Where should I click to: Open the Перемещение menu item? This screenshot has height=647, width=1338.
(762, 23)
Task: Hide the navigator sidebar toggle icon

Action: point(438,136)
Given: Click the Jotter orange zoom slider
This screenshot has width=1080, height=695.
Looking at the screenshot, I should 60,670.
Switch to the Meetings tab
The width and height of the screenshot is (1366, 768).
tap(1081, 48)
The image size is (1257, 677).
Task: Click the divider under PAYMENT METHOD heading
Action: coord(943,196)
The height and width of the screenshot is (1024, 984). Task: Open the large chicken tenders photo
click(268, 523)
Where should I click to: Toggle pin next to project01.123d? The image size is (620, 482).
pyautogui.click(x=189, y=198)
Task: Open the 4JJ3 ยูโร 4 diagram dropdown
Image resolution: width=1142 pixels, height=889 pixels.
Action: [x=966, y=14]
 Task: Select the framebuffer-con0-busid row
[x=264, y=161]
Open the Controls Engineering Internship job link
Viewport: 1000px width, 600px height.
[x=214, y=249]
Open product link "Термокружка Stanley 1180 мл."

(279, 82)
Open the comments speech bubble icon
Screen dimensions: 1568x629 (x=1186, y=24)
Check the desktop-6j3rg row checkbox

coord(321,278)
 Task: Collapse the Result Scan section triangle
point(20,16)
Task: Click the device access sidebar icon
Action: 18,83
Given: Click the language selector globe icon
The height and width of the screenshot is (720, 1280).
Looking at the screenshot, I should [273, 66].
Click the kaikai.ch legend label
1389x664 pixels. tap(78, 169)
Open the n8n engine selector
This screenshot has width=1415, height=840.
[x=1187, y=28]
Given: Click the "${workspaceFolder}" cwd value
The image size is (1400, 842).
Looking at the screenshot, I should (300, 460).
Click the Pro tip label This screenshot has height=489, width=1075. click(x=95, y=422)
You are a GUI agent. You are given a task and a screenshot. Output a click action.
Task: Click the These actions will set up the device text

REQUIRED WORK ::
Using the records above, copy every line that has the word "selector" in it.

ANSWER FOR THE TASK ::
Given: Click the language selector globe icon
Open the n8n engine selector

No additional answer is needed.